James Robinson's work on Starman remains a benchmark not just in superhero stories, but in family and extended family narratives.
Is it any wonder, then, that I really like the new Shade mini-series?
The Shade is a 1960s Flash villain, re-imagined as a bit more of a moral cipher in the previous Starman series. In the revisioned narrative, Shade had befriended Oscar Wilde and had film director Tod Browning as a mystic nemesis. This is not the simple saw of villains being more interesting. It's more about the line between good and evil being blurred in one character, which makes for fascinating writing.
In this mini, the side focus is on Shade and his evolving relationship with Molly O'Dare, sister of and officer in the all-cop O'Dare clan, a relationship first suggested in Starman no. 41 (1998). An elaborate story involving Shade's continually cryptic past is the larger framework.
As is the case in much of Robinson's writing, the story offers new questions for every answer.

I was originally put off by the harshness of Cully Hamner's art on this book. I found Tony Harris' elegant, Deco-tinged interpretation of Opal City and its inhabitants a much better fit for Robinson's writing, but the work is growing on me.
I hope sales for this pick up.
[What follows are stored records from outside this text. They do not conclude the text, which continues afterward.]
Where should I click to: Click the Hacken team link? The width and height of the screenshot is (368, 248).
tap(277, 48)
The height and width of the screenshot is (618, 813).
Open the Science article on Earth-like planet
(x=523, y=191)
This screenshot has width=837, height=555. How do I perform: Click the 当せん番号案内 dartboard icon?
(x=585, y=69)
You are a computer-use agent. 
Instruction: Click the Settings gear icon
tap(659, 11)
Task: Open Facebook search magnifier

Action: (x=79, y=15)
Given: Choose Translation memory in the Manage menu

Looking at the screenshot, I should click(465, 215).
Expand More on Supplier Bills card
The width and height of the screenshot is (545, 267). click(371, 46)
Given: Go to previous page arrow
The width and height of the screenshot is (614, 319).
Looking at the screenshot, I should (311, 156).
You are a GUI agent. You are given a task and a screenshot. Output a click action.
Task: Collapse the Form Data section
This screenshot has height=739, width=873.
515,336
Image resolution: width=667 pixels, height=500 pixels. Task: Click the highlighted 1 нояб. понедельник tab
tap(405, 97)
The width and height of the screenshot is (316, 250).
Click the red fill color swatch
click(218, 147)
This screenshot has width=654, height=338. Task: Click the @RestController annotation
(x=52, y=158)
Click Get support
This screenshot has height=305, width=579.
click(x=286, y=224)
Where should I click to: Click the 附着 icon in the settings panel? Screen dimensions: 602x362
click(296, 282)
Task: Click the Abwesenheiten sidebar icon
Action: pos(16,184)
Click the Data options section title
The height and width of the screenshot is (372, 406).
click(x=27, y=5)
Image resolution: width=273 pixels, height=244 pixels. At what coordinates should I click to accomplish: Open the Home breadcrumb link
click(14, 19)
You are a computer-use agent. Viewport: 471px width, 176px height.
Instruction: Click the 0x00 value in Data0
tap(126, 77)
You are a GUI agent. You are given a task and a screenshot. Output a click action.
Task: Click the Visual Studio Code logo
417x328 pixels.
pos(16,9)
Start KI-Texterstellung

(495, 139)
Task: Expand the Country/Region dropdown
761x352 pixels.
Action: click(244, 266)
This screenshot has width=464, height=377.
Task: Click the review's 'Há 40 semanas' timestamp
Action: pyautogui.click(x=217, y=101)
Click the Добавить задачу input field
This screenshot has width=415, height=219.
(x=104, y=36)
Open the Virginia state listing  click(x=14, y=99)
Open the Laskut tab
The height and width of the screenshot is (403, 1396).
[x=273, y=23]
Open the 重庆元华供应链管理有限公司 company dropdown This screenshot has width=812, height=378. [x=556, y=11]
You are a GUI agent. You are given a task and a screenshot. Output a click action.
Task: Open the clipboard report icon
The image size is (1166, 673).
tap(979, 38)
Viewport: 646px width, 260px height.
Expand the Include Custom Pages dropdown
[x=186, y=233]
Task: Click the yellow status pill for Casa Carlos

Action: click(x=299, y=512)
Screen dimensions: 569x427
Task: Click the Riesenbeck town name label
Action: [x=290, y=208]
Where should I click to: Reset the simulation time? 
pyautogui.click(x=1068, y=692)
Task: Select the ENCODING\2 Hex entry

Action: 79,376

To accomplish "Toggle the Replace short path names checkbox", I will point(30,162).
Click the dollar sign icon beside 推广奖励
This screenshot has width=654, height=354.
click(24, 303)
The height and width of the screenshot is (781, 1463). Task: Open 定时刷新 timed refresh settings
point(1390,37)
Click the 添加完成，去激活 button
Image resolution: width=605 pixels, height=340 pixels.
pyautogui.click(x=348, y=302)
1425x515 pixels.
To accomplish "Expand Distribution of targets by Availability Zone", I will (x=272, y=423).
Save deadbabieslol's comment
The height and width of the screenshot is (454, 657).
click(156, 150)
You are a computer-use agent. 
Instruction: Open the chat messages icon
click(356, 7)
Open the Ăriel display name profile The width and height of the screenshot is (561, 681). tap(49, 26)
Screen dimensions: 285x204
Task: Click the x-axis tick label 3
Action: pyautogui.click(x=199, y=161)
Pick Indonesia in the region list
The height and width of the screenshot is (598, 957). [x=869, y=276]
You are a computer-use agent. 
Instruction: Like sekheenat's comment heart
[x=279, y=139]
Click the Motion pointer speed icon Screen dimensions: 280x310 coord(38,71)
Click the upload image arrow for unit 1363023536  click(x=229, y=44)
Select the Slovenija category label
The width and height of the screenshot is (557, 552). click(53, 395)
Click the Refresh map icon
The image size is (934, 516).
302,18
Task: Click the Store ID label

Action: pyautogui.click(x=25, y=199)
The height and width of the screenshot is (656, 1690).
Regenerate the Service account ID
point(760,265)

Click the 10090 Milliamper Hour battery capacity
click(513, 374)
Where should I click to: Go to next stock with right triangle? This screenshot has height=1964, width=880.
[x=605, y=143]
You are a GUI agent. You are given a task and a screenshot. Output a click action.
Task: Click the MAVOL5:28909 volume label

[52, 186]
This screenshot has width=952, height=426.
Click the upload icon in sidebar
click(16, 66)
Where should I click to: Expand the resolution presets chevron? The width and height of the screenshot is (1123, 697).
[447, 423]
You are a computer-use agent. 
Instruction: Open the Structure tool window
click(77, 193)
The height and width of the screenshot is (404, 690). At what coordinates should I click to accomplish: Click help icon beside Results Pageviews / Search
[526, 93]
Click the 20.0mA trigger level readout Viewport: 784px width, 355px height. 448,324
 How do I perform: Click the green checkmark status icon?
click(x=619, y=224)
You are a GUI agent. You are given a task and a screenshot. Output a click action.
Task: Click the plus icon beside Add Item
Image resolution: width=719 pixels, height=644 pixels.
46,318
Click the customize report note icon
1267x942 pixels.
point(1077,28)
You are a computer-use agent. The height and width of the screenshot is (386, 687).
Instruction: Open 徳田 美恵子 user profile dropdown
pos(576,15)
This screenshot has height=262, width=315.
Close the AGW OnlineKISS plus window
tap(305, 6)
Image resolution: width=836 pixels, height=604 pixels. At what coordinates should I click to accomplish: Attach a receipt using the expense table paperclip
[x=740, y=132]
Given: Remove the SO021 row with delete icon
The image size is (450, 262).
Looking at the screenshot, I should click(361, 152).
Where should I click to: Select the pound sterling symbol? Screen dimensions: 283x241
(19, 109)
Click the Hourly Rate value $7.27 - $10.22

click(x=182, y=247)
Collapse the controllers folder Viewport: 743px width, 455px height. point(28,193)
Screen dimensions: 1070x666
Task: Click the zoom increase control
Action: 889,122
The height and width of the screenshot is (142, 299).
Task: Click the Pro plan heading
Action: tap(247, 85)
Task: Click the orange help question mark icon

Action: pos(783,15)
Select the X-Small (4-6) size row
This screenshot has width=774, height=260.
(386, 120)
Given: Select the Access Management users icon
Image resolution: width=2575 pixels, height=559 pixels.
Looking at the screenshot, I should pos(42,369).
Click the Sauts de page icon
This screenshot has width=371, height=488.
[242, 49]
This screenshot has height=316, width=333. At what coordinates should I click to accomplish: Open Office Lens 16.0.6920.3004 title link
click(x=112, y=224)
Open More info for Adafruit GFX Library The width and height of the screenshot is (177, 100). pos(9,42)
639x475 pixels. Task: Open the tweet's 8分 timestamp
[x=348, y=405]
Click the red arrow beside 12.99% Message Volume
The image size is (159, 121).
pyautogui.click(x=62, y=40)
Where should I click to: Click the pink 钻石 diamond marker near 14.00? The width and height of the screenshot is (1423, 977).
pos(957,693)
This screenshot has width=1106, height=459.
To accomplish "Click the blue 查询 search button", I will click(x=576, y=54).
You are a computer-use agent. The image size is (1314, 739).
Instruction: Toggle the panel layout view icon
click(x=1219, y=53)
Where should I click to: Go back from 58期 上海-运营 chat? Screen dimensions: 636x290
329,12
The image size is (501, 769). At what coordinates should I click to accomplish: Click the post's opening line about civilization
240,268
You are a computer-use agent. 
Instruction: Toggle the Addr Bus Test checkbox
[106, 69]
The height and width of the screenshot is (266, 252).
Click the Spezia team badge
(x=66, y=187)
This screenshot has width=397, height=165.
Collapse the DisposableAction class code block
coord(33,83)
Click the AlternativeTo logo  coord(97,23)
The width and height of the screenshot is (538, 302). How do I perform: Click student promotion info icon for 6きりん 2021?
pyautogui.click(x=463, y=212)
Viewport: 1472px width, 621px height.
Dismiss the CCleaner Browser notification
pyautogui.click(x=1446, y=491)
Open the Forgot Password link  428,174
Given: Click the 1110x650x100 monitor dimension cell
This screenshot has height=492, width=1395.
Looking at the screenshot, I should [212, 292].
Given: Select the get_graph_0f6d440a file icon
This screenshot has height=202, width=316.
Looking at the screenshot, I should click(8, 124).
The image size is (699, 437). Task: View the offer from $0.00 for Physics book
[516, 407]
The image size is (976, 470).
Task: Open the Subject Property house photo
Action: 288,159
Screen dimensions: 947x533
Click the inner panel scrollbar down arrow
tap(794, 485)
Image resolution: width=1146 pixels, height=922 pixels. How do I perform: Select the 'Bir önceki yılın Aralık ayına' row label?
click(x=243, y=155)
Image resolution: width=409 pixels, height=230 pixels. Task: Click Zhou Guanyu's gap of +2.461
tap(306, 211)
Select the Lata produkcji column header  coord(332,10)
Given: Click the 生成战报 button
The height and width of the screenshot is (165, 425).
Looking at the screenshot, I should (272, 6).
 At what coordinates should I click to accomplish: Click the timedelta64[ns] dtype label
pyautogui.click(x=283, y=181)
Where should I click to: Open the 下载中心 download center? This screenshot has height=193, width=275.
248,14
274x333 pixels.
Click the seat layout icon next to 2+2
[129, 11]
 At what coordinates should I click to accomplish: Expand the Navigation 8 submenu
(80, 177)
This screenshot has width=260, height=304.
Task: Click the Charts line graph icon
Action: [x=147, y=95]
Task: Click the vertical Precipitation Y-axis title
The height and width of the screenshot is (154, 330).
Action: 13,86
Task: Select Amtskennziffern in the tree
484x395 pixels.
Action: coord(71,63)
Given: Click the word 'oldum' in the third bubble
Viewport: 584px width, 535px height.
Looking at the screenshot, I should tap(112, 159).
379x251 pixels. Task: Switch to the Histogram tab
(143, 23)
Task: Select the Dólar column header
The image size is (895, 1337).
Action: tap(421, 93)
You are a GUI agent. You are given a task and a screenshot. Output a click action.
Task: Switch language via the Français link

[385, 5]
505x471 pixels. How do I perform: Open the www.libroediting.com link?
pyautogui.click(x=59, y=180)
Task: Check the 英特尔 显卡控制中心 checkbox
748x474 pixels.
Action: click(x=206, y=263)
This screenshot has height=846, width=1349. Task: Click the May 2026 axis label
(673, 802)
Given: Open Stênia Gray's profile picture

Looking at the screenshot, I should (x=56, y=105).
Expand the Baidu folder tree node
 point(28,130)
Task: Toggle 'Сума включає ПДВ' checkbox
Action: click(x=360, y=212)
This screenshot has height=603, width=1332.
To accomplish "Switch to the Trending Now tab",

Robinson has indicated on twitter that the series might not be completed if the floppies don't sell well enough, which I would regard as a real loss. Much of Robinson's superhero work has been strong (though I didn't much care for The Golden Age), and as eager as I am for his upcoming Earth 2 series from DC, this is just as important.
Next: No. 4: a nice Springfield mish-mosh.

Best Comics of 2011 No. 6: Sugar and Spike Archives Vol. 1

Winding down the 2011 countdown.
When Nickelodeon was first starting up, it aired a series called Video Comics. Cheaply made, these were simple old-school animatics. The camera would pan and zoom around comic book frames while actors did voice-overs of the dialogue.
One of the comics used by producers Klasy-Csupo was Sheldon Mayer's Sugar & Spike. K-C went on to "create" Rugrats, a series about talking babies who formed their own society.
Hmm... sure they created it. Uh-huh.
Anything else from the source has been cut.